In doing so, the central bank reaffirmed that its focus remains firmly domestic and economic. But the markets’ reaction suggested the move was seen as heightening concerns about a policy mistake, rather than responsible policy making. This, and what’s likely to play out over the next few weeks, illustrates a bigger phenomenon: the threat that the Fed and other central banks are increasingly in a no-win situation, due to factors mostly outside their control.

The Fed’s updated economic assessment is somewhat less rosy than those it made before, and includes a slight downward revision in next year’s gross domestic product. Still, policy makers seem less concerned than markets about the spillbacks to domestic consumption and investment from weakness in the rest of the world and technically vulnerable asset prices.

As markets internalized more fully the Fed announcements, they tipped in favor of the view that the central bank risks a policy mistake. Those concerns were reflected in a broad-based stock market sell-off, a lower 10-year Treasury yield, and a flatter yield curve. That outcome is hard to reconcile with what remains a rather solid economic outlook for the U.S.
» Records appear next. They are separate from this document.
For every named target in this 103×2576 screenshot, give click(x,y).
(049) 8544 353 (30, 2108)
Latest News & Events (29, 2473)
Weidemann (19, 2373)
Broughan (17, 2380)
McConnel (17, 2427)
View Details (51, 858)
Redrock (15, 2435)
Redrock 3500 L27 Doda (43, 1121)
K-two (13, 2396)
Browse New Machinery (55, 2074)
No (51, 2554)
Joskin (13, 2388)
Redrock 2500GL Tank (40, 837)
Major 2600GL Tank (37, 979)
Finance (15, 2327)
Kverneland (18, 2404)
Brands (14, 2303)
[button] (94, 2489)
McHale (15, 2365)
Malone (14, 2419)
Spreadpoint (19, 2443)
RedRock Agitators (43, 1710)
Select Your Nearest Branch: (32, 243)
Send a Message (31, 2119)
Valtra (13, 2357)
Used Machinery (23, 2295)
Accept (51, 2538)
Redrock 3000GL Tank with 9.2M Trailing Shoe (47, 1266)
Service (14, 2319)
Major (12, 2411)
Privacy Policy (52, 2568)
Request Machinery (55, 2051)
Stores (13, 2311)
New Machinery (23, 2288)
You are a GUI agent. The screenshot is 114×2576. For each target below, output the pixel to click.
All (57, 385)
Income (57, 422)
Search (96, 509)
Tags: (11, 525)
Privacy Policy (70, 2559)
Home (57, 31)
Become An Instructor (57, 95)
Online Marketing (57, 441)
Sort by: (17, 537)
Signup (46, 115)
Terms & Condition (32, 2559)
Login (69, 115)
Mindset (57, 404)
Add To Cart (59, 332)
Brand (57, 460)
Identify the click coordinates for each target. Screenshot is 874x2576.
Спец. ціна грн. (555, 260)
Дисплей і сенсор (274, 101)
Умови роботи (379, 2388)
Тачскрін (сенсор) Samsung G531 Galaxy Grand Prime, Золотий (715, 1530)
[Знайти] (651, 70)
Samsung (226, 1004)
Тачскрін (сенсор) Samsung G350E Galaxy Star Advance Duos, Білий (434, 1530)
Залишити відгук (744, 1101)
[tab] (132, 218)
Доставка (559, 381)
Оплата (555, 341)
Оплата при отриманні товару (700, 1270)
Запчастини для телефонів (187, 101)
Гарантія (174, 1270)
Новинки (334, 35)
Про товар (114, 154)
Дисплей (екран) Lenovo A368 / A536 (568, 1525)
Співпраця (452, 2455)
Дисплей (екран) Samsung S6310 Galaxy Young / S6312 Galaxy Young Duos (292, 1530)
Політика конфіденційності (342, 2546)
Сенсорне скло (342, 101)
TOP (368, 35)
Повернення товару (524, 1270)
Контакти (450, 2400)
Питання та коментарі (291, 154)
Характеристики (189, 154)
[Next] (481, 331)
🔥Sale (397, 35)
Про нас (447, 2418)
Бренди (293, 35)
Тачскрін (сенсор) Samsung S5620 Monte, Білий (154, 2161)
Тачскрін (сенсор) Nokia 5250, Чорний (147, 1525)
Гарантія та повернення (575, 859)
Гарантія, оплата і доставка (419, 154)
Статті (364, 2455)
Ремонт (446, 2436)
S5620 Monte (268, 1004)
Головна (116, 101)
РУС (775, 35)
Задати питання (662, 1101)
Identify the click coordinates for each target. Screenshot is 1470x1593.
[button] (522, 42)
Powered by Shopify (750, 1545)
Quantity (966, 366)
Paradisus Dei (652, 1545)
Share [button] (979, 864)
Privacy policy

This dichotomy between an economy that is expanding at a robust pace and volatile markets that are coming under further pressure is the main reason why this Fed meeting was preceded by such uncertainty about outcomes, together with a heated debate that has not been seen for years. The split is in large part the mirror image of the situation faced by Powell’s predecessors when sluggish growth contrasted with booming risk markets. But rather than providing proof of a decoupling of the economy and markets, the change is in fact a partial closing of the gap that was created under former Fed chairs.

For several years after the 2008 global financial crisis, the U.S. economy was stuck in a new normal of low growth, soaring asset markets, and dampened financial volatility. This was due in large part to the decision of systemically important central banks to pursue their economic objectives through the asset channel: ultra-low interest rates and securities purchases as a means of encouraging risk-taking, triggering households’ wealth effect and encouraging higher business investment. China-driven global growth also contributed to asset-price inflation and volatility repression, as emerging-market stocks outpaced their U.S. counterparts.

Some, including me, expressed concerns about the risks and unintended consequences of central banks continuously “goosing” markets. But these cautions gained little traction, for understandable reasons. After all, central banks were motivated by noble economic objectives whose importance was accentuated by how close the world had come to a multiyear global depression, a threat that imparted a bias to policy makers’ risk-management paradigm. 

Now the situation is reversed: A still-solid U.S. economy isn’t sufficient to dampen financial volatility and resist price declines in the context of structural market fragilities. 

It has become customary for new central bank chiefs to be tested early in their tenure. In Powell’s case, the challenge has taken the form of a controversial policy decision due to the competing pull of domestic economic conditions and the combination of technical market fragility and a slowing international economy. This tug-of-war is unlikely to end any time soon. As a result, central banks that were once the only game in town, celebrated for their dominant “whatever-it-takes” policy mindset that reduced the risk of a multiyear depression, now operate in much more of a “lose-lose” environment, and for reasons that are mostly outside their control.

Mohamed A. El-Erian is a Bloomberg Opinion columnist.